# Basic concepts in EstNLTK

## `Text` object

Text class is a central concept that encapsulates raw text together with various annotations. 
These annotations fall into two categories: metadata about the entire text and annotations for specific text fragments.

### Interface

* **Magic methods**

  ```
  __init__(self, text)
  __setattr__(self, name, value)
  __getattr__(self, item)
  __setitem__(self, key, value)
  __getitem__(self, item)
  __delattr__(self, item)
  __eq__(self, other)
  __str__(self)
  __repr__(self)
  _repr_html_(self)
  
  ```
  
* **Public methods**

  ```
  tag_layer(self, layer_names, resolver)
  analyse(self, analysis_type, resolver)
  list_layers(self)
  text(self)
  diff(self, other)
  ```
  
* **Public attributes**

  ```
  meta
  layers
  attributes
  layers_to_attributes ??
  base_to_dependant ??  
  enveloping_to_enveloped ??
  pairs ??
  ```
 

### Description

Text class is a central concept that encapsulates raw text together with various annotations.
These annotations fall into two categories:

* metadata about the entire text
* annotations for specific text fragments 

Metadata is stored as a simple dictionary and can be accessed via `meta` attribute
```python
    text.meta = {'origin': 'Tartu', 'author': 'Jansen', 'date': 1890}
    text.meta['origin']
    text.meta['date'] = 1790
    text.meta['language'] = 'estonian'
```
Annotations for specific text fragments such as words and sentences are stored in layers.
The interface for layers mimics the indexing interface of Pandas and SQL Alchemy.
There are two equivalent ways to access layers trough index operator and through attribute access 
```python
    text['tokens']
    text.tokens
```
**Restrictions to layer names:**

* Layer `text` is reserved
* Layers `tokens`, `compound_tokens`, `paragraphs`, `sentences`, `words`, `morph_analysis`, `premorph_analysis`, `syntax_analysis` are used by common NLP toolchains.
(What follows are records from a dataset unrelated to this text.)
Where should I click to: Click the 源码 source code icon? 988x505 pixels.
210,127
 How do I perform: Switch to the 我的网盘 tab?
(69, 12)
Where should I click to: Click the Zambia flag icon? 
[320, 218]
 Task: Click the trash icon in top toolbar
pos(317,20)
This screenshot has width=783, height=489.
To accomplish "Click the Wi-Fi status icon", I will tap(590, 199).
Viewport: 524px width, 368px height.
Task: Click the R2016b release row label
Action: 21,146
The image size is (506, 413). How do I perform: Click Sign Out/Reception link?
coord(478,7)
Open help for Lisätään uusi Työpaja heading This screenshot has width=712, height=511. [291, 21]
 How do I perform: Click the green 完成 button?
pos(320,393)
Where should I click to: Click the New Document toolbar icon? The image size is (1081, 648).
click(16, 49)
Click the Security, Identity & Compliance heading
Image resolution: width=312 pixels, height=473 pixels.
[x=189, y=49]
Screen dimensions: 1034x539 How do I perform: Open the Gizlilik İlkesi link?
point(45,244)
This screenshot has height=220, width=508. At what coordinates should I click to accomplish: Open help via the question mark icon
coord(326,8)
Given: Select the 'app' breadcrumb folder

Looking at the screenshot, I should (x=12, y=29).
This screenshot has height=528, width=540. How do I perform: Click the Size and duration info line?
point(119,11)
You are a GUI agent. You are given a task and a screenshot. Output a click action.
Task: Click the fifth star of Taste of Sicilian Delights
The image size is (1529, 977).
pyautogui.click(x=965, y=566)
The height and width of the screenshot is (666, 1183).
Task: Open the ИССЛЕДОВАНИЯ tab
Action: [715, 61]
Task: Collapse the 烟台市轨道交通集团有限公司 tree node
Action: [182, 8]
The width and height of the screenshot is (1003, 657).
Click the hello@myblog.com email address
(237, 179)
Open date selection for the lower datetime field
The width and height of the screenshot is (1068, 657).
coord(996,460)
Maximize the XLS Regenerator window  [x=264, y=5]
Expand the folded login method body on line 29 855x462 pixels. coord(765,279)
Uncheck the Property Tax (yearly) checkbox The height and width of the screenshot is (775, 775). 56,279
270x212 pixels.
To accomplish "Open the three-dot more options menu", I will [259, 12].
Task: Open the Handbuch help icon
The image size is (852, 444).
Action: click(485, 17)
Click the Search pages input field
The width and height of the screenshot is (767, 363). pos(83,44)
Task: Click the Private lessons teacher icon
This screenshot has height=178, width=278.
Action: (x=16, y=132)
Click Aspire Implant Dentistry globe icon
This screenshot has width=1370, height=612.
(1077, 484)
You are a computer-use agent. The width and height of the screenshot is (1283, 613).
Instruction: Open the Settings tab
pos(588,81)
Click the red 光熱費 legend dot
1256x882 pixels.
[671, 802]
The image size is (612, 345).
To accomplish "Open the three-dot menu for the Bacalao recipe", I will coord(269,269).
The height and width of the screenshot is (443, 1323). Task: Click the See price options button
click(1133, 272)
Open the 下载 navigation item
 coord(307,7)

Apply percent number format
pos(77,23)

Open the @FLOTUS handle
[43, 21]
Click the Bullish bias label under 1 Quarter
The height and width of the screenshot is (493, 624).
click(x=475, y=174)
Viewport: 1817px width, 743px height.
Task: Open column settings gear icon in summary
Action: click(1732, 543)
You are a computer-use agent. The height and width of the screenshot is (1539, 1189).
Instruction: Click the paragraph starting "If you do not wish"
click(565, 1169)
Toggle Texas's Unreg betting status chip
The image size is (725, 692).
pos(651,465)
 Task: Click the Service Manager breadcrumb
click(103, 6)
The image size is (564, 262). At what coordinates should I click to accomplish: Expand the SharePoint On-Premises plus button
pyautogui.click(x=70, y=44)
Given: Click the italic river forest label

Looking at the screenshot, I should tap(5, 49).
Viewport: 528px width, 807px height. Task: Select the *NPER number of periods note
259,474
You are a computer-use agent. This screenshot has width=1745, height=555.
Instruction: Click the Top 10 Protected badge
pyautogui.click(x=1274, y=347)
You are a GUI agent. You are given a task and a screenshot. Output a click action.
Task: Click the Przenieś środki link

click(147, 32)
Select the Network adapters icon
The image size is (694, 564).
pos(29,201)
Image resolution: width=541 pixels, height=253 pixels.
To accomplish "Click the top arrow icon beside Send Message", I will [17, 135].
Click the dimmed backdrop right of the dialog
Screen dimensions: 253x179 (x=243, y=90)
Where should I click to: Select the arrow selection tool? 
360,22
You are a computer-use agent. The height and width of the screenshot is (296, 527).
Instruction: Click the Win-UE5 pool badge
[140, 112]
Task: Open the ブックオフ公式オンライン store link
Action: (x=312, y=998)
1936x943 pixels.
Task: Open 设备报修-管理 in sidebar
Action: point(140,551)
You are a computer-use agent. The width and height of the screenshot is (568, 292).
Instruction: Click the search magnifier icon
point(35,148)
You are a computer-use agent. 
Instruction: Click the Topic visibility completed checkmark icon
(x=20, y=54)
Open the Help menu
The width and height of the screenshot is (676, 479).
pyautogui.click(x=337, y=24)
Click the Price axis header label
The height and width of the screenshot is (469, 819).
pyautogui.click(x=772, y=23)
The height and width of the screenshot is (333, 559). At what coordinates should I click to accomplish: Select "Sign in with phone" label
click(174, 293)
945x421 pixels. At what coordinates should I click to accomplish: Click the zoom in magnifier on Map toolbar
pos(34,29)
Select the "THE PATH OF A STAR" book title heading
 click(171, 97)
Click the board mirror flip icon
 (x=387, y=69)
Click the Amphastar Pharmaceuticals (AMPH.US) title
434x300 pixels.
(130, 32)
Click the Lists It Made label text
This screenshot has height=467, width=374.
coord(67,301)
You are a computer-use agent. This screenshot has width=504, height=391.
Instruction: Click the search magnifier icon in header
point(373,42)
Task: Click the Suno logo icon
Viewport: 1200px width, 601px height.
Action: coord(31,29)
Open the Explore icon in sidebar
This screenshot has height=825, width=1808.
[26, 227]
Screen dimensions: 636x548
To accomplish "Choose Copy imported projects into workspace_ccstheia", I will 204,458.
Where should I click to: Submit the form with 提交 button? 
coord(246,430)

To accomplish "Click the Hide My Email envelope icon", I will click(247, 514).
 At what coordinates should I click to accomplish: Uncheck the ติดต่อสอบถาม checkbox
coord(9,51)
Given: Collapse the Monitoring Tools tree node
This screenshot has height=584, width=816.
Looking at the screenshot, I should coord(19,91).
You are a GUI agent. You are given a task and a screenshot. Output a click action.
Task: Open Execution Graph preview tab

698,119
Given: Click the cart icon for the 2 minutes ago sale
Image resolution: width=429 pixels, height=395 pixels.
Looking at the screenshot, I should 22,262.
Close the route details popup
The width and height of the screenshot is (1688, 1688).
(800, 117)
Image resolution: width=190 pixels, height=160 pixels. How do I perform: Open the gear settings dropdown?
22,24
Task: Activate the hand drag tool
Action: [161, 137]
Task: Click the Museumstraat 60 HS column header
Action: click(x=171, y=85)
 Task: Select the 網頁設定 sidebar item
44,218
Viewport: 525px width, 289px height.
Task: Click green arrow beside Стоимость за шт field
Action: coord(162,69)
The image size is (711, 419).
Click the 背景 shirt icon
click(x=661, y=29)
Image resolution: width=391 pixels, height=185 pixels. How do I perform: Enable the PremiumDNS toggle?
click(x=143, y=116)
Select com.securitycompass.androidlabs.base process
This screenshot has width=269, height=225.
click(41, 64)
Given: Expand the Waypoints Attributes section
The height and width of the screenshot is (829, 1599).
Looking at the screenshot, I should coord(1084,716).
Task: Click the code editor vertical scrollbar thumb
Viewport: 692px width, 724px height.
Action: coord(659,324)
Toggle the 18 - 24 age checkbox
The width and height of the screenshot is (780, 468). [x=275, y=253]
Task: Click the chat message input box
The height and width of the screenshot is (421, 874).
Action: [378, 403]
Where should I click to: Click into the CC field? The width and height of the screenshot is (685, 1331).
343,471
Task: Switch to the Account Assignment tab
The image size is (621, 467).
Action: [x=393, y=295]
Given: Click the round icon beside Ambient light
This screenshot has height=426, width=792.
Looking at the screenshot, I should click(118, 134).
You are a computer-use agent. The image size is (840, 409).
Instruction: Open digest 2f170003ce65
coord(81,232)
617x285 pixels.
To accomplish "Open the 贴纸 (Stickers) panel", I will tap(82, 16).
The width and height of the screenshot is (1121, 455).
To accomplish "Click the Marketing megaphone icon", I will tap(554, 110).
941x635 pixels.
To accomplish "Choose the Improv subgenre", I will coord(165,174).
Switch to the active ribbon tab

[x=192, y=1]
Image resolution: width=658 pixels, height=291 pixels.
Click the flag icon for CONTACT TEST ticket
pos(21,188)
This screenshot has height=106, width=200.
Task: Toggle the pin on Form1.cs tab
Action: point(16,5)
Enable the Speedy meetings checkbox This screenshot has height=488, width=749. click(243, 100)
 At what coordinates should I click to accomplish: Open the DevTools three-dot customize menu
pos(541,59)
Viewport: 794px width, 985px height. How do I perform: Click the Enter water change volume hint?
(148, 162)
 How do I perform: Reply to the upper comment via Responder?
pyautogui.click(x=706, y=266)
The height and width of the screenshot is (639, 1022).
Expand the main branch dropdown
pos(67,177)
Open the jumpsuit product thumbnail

It is possible to use these layer names if you know how to avoid access and format conflicts.

**Precice typing**

* `__getitem__(self, item : str) -> Layer`
* `__getattr__(self, item : str) -> Layer`

## `Layer` object

### Interface


* **Magic methods**

  ```
  ??
  
  ```
  
* **Public methods**

  ```
  ??
  ```
  
* **Public attributes**

  ```
  ???
  ```



### Description

Layer object provides a mechanism for storing annotations for individual text fragments that may or may not be continuous blocks of characters. 
Each text fragment is represented by Span.
Spans can be specified in terms of raw character positions or in terms of spans of another layer (base layer).
Each span has a fixed set of attributes attached to it that characterise the text fragment.
The list of attributes might be empty if mere location serves as an annotation.
For example, morphological analysis is stored by fixing spans corresponding to words and tagging individual spans with appropriate morphological attributes.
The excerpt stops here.